Note that setting $\alpha$ to be large, encourages $\nu_n$ to be close to $\gamma$. In addition,

  1. A diffuse prior for $\gamma$ with large $\alpha$ conveys that $\gamma$ should be learned from the data, but the $\nu_n$ should be close to each other (and $\gamma$). This promotes the borrowing of strength. If $\alpha$ is too large, you might as well replace the model with $\nu \sim \InverseGamma(a, b)$. i.e., remove the index.

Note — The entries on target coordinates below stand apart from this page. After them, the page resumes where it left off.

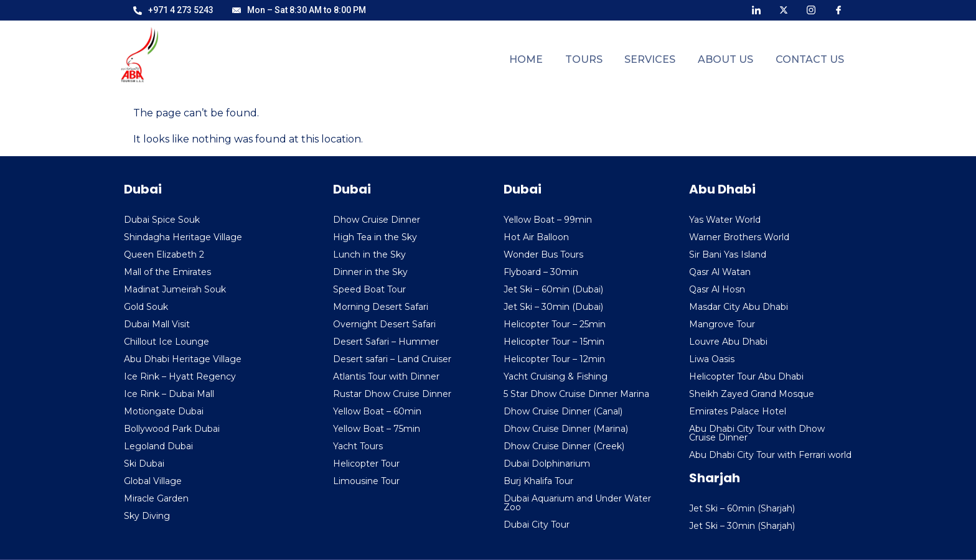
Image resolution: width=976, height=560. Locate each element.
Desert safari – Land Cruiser (392, 359)
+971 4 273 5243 (173, 10)
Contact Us (812, 59)
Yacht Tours (358, 446)
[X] (784, 9)
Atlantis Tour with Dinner (386, 376)
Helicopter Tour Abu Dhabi (746, 376)
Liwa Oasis (711, 359)
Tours (596, 59)
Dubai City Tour (537, 525)
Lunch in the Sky (369, 254)
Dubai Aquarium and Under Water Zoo (577, 503)
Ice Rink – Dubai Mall (169, 394)
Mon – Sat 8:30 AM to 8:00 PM (299, 10)
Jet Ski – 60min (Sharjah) (742, 508)
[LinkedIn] (756, 9)
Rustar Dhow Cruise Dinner (392, 394)
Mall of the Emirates (167, 272)
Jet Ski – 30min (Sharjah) (742, 526)
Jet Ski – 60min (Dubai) (553, 289)
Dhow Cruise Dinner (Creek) (564, 446)
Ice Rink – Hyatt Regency (180, 376)
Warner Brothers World (739, 237)
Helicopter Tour (366, 464)
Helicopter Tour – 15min (554, 342)
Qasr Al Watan (720, 272)
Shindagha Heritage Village (183, 237)
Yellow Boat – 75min (377, 429)
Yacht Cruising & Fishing (555, 376)
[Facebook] (838, 9)
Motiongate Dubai (164, 411)
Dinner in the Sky (370, 272)
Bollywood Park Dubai (172, 429)
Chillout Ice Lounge (166, 342)
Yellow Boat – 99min (548, 220)
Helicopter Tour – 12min (554, 359)
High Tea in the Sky (375, 237)
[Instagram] (811, 9)
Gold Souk (146, 307)
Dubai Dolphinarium (547, 464)
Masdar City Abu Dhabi (738, 307)
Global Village (152, 481)
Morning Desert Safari (380, 307)
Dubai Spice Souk (162, 220)
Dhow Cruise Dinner (377, 220)
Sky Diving (147, 516)
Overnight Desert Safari (384, 324)
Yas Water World (725, 220)
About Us (731, 59)
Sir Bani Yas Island (728, 254)
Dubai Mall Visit (157, 324)
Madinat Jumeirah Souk (175, 289)
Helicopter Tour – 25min (555, 324)
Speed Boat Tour (369, 289)
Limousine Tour (366, 481)
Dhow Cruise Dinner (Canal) (563, 411)
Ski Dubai (144, 464)
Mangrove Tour (722, 324)
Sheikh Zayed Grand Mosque (751, 394)
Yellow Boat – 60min (377, 411)
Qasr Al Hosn (717, 289)
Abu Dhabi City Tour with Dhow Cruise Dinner (757, 433)
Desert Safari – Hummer (386, 342)
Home (542, 59)
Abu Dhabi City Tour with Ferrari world (770, 455)
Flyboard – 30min (541, 272)
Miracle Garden (156, 498)
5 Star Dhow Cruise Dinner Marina (576, 394)
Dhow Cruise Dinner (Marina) (566, 429)
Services (659, 59)
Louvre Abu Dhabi (728, 342)
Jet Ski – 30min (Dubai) (553, 307)
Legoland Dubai (158, 446)
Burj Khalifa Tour (538, 481)
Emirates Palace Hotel (738, 411)
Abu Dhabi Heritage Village (182, 359)
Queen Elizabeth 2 (164, 254)
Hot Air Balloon (536, 237)
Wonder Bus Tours (543, 254)
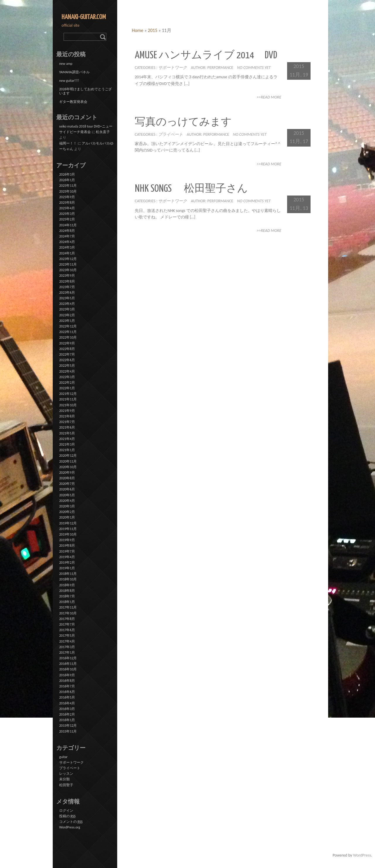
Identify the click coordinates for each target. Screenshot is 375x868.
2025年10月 (68, 191)
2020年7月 (67, 484)
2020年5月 (67, 495)
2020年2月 (67, 512)
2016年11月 (68, 664)
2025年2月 (67, 219)
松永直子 (103, 132)
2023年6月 (67, 292)
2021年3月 (67, 444)
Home (138, 30)
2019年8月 (67, 546)
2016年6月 (67, 692)
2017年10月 (68, 613)
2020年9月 (67, 472)
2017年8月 (67, 619)
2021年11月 (68, 399)
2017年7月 (67, 624)
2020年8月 (67, 478)
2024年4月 (67, 242)
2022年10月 (68, 337)
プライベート (170, 134)
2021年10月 (68, 405)
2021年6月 (67, 427)
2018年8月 (67, 591)
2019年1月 (67, 568)
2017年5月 (67, 636)
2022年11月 (68, 332)
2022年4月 (67, 371)
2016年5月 (67, 698)
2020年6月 (67, 489)
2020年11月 (68, 461)
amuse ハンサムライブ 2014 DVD (206, 56)
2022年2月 (67, 382)
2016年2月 (67, 714)
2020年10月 (68, 467)
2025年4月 (67, 208)
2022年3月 (67, 377)
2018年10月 (68, 579)
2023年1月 (67, 321)
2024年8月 (67, 231)
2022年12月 (68, 326)
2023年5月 (67, 298)
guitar (63, 757)
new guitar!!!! (69, 81)
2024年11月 (68, 225)
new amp (66, 64)
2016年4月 (67, 703)
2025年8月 (67, 203)
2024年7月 (67, 236)
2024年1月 (67, 253)
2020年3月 (67, 506)
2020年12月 (68, 456)
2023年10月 (68, 270)
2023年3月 (67, 309)
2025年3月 (67, 214)
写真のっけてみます (183, 122)
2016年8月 (67, 681)
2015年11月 (68, 732)
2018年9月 (67, 585)
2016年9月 (67, 675)
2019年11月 (68, 529)
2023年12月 (68, 259)
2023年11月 (68, 265)
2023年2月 (67, 315)
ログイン (66, 810)
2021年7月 (67, 422)
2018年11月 (68, 574)
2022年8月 (67, 349)
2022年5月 (67, 366)
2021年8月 (67, 416)
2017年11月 (68, 608)
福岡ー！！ (68, 143)
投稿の (67, 816)
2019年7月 (67, 551)
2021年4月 (67, 439)
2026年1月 (67, 180)
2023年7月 (67, 287)
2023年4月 (67, 304)
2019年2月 (67, 562)
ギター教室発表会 (73, 102)
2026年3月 (67, 175)
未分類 (64, 779)
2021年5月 (67, 433)
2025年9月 (67, 197)
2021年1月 (67, 450)
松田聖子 (66, 785)
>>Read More (269, 97)
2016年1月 (67, 720)
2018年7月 (67, 596)
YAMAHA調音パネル (74, 72)
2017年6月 (67, 630)
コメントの (71, 822)
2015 (152, 30)
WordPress (362, 855)
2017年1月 (67, 652)
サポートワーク (172, 67)
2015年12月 (68, 725)
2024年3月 (67, 247)
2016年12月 (68, 658)
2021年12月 (68, 394)
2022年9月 (67, 343)
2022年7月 (67, 354)
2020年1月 (67, 517)
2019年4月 (67, 557)
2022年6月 (67, 360)
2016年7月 (67, 686)
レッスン (66, 774)
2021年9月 (67, 411)
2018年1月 (67, 602)
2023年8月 (67, 281)
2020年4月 (67, 501)
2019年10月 (68, 534)
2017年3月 (67, 647)
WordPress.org (70, 827)
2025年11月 (68, 186)
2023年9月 (67, 276)
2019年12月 (68, 523)
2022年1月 (67, 388)
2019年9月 (67, 540)
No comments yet (253, 67)
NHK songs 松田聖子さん (191, 189)
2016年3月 (67, 709)
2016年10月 (68, 669)
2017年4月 (67, 641)
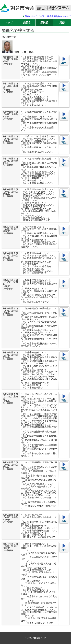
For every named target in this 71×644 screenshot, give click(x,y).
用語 (62, 22)
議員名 (44, 22)
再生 (64, 63)
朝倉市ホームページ (34, 16)
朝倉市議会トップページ (59, 16)
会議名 (26, 22)
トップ (9, 22)
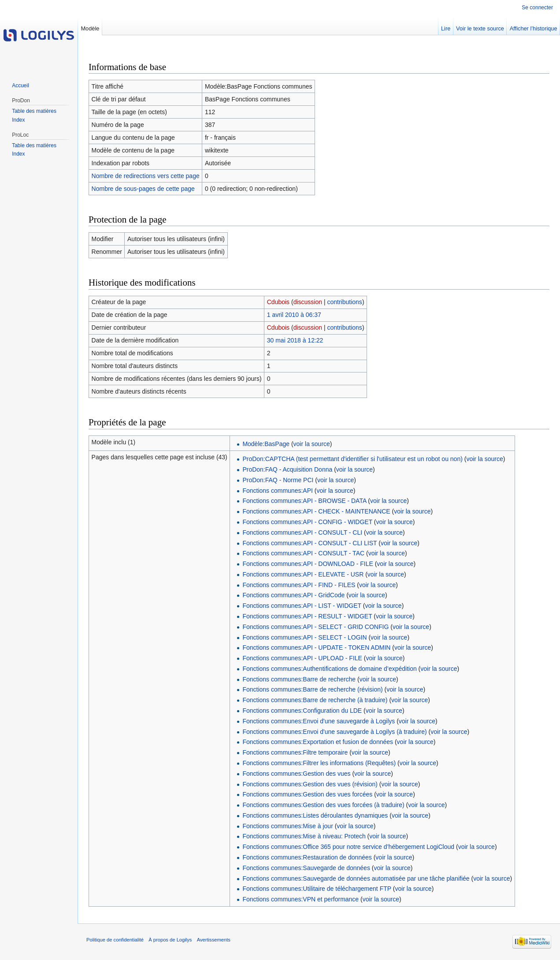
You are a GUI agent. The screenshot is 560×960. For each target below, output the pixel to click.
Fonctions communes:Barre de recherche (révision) (312, 689)
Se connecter (537, 7)
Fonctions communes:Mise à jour (287, 826)
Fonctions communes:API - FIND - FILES (299, 585)
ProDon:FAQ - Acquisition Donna (287, 469)
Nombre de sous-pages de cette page (143, 189)
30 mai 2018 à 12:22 (295, 340)
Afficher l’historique (534, 28)
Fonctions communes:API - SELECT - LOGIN (304, 637)
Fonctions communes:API (278, 491)
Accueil (20, 86)
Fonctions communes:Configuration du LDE (302, 711)
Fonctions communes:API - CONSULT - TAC (303, 553)
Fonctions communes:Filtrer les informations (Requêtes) (319, 763)
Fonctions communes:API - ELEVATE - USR (303, 574)
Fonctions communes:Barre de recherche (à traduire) (315, 700)
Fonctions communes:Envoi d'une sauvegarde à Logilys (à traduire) (334, 732)
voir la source (312, 444)
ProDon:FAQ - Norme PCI (278, 480)
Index (18, 120)
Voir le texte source (480, 28)
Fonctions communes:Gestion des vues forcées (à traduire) (323, 805)
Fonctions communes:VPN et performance (300, 899)
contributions (344, 302)
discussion (308, 302)
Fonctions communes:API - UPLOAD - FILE (302, 658)
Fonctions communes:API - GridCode (293, 595)
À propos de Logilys (170, 940)
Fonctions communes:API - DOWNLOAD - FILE (308, 564)
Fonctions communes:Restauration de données (307, 857)
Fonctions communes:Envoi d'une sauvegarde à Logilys (319, 721)
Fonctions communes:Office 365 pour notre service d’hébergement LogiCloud (348, 847)
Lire (445, 28)
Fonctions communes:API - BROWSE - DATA (304, 501)
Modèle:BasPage (266, 444)
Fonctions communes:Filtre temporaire (295, 752)
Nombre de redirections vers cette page (145, 176)
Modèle (90, 28)
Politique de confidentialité (115, 940)
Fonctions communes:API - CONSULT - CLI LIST (309, 543)
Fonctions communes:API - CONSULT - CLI (302, 532)
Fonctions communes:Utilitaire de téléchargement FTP (316, 889)
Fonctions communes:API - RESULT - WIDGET (307, 616)
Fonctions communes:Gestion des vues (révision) (310, 784)
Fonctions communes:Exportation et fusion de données (318, 742)
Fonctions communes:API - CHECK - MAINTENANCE (316, 511)
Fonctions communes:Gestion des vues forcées (307, 794)
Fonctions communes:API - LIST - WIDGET (301, 606)
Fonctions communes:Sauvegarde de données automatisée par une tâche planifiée (356, 878)
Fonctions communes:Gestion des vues (296, 774)
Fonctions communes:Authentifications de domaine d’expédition (329, 669)
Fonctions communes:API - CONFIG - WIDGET (307, 522)
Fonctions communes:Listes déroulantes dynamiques (315, 815)
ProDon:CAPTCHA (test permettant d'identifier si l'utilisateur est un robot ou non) (352, 459)
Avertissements (214, 940)
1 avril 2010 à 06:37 (294, 315)
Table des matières (34, 111)
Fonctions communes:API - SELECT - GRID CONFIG (315, 627)
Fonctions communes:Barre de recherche (299, 679)
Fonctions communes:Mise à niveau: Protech (304, 836)
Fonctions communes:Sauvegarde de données (306, 868)
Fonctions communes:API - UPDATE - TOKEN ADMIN (316, 647)
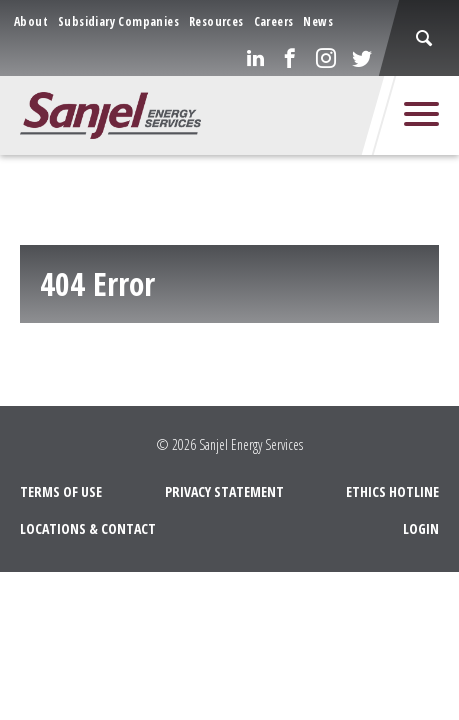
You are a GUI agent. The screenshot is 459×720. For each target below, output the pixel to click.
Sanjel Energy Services (251, 443)
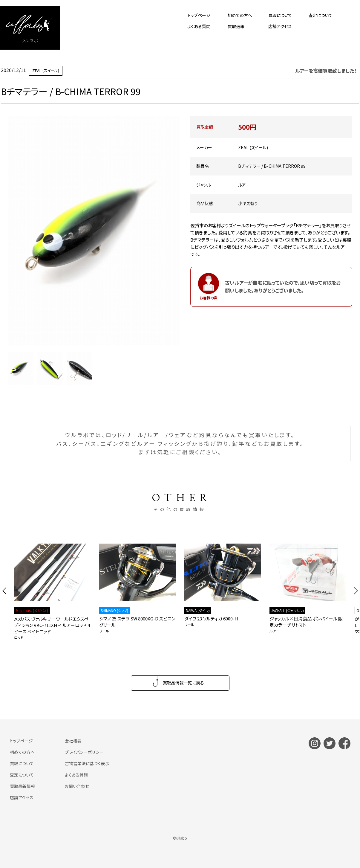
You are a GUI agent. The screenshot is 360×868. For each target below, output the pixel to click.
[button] (4, 591)
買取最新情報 (22, 786)
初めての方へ (240, 15)
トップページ (199, 15)
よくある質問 (199, 26)
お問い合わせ (77, 786)
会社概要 (73, 741)
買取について (280, 15)
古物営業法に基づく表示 (87, 763)
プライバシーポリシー (84, 752)
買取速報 (236, 26)
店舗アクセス (280, 26)
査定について (320, 15)
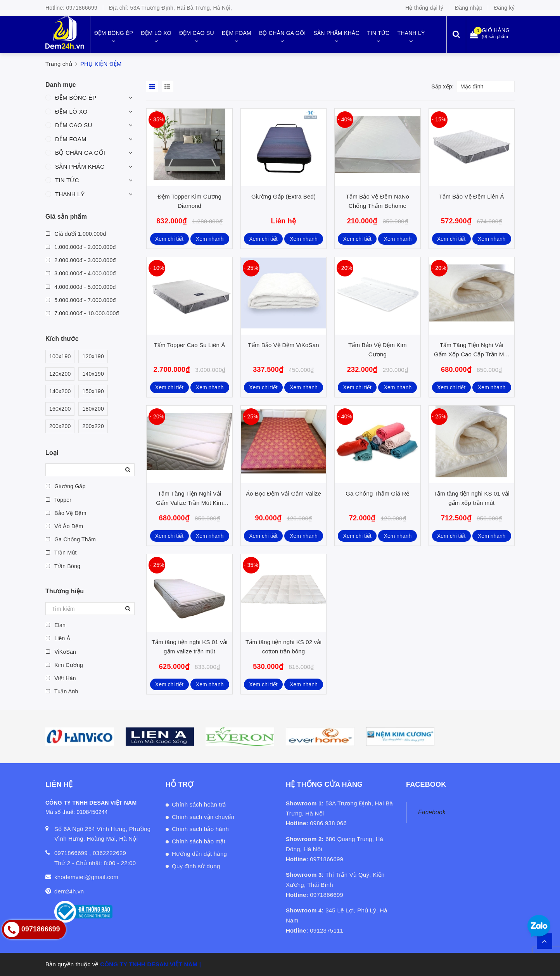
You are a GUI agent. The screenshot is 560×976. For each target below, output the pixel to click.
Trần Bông (63, 566)
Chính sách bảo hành (200, 829)
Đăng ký (504, 8)
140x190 (93, 374)
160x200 (60, 409)
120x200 (60, 374)
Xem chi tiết (169, 239)
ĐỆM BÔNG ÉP (76, 97)
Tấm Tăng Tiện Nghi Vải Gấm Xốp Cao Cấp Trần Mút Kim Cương (471, 354)
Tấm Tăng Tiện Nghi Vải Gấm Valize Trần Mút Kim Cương (189, 503)
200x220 (93, 426)
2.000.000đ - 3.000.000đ (80, 260)
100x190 (60, 356)
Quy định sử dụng (196, 866)
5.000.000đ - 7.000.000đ (80, 300)
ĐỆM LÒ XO (71, 111)
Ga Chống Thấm (71, 539)
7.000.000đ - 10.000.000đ (82, 313)
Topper (58, 500)
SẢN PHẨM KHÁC (80, 166)
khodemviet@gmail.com (86, 877)
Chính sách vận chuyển (203, 817)
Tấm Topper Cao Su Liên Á (190, 345)
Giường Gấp (66, 486)
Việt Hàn (60, 678)
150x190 (93, 391)
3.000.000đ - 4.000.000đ (80, 273)
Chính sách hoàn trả (199, 804)
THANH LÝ (70, 194)
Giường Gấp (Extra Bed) (283, 196)
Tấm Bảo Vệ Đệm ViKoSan (283, 345)
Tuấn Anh (62, 691)
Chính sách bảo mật (199, 841)
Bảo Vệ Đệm (66, 513)
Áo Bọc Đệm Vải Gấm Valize (283, 493)
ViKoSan (60, 652)
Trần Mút (61, 553)
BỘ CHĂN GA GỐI (80, 152)
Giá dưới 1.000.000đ (76, 234)
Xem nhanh (210, 239)
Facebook (432, 812)
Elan (55, 625)
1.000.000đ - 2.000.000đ (80, 247)
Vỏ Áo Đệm (64, 526)
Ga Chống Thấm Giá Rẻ (377, 493)
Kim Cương (64, 665)
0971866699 (82, 8)
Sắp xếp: (442, 86)
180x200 (93, 409)
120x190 (93, 356)
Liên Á (58, 638)
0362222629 (109, 853)
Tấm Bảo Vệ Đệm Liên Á (472, 196)
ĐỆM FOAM (71, 139)
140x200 (60, 391)
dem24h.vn (69, 891)
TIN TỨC (67, 180)
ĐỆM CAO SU (74, 125)
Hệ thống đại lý (424, 8)
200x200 (60, 426)
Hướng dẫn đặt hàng (199, 853)
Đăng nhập (468, 8)
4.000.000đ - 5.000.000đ (80, 287)
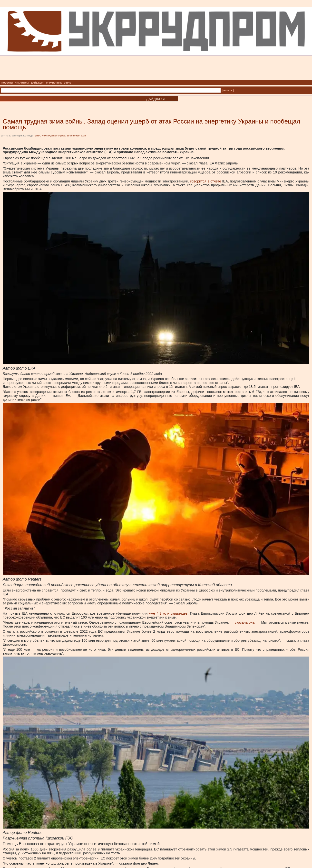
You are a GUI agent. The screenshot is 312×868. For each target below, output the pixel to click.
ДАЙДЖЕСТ (37, 83)
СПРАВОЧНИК (54, 83)
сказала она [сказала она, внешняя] (245, 622)
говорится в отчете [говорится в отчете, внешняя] (205, 181)
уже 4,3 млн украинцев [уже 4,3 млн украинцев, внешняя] (168, 613)
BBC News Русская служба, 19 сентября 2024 (61, 135)
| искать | (228, 90)
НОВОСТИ (7, 83)
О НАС (67, 83)
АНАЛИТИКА (22, 83)
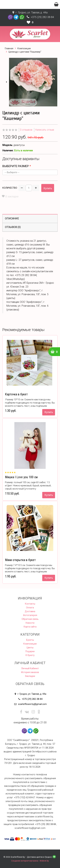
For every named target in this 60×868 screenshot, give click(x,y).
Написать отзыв (45, 130)
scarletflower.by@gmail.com (32, 704)
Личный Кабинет (30, 668)
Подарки (30, 651)
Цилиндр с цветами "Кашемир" (25, 52)
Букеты (30, 640)
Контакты (30, 603)
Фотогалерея (30, 615)
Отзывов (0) (13, 227)
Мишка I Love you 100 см (21, 477)
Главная (9, 48)
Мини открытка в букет (20, 560)
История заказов (30, 672)
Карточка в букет (16, 394)
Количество (10, 188)
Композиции (24, 48)
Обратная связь (30, 619)
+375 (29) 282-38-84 (42, 17)
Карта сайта (30, 626)
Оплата (30, 608)
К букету (30, 655)
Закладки (30, 676)
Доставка (30, 611)
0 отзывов (26, 130)
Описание (12, 218)
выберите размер (16, 166)
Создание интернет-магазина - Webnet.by (30, 861)
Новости (30, 623)
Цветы (30, 647)
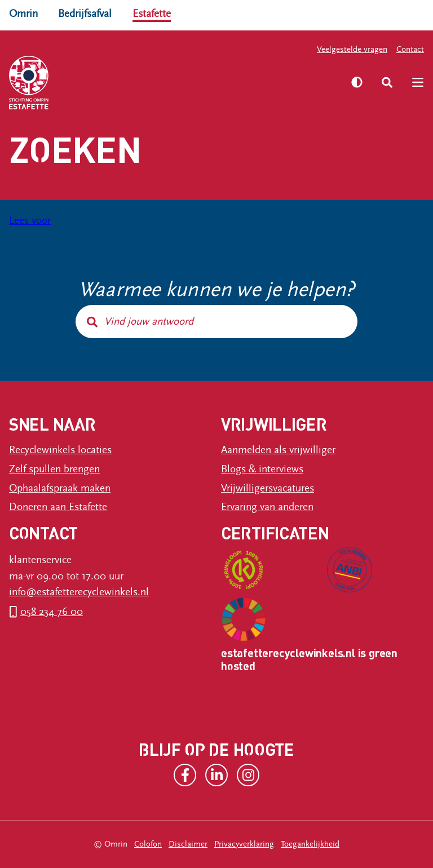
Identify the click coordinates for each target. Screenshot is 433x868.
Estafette (152, 14)
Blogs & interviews (262, 469)
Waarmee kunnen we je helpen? (216, 290)
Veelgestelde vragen (352, 49)
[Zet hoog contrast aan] (357, 82)
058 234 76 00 (51, 612)
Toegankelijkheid (310, 844)
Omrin (23, 14)
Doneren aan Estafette (58, 507)
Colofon (148, 844)
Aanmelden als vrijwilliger (278, 450)
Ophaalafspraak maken (60, 488)
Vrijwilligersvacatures (267, 488)
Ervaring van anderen (267, 507)
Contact (410, 49)
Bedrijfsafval (85, 14)
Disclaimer (188, 844)
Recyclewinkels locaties (60, 450)
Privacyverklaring (244, 844)
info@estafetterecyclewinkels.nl (79, 592)
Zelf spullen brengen (54, 469)
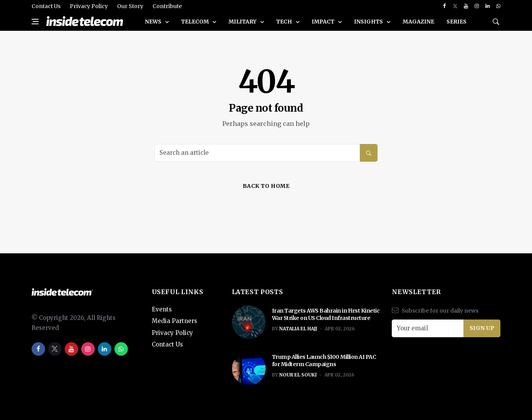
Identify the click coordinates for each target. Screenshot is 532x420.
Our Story (130, 6)
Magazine (418, 22)
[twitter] (455, 6)
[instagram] (477, 6)
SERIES (456, 22)
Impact (324, 22)
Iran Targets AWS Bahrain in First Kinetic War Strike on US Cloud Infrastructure (326, 315)
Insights (369, 22)
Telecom (195, 22)
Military (243, 22)
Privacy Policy (89, 6)
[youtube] (466, 6)
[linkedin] (487, 6)
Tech (285, 22)
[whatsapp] (498, 6)
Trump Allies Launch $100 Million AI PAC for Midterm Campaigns (324, 361)
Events (162, 309)
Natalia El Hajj (298, 328)
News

  2. An informed (concentrated) prior for $\gamma$ but small $\alpha$ conveys that the $\nu_n$ could be far from the global variance $\gamma$. If $\alpha$ is very small, it might make sense to remove the dependence on $\gamma$ and simply model $\nu_n \sim \InverseGamma(a, b)$.
  3. A diffuse prior for $\gamma$ and small $\alpha$ could be problematic. Mixing issues will occur, as there’s little constraint in the priors to learn anything meaningful from data.
  4. A concentrated prior for $\gamma$ and large $\alpha$ means that you are certain of the value of the global variance, and the individual variances are close to the global. In the extreme case, you might consider just fixing the $\nu_n$ at the prior mean of $\gamma$ (the same value).

Thus, configurations (1) and (2) above might be most commonly used.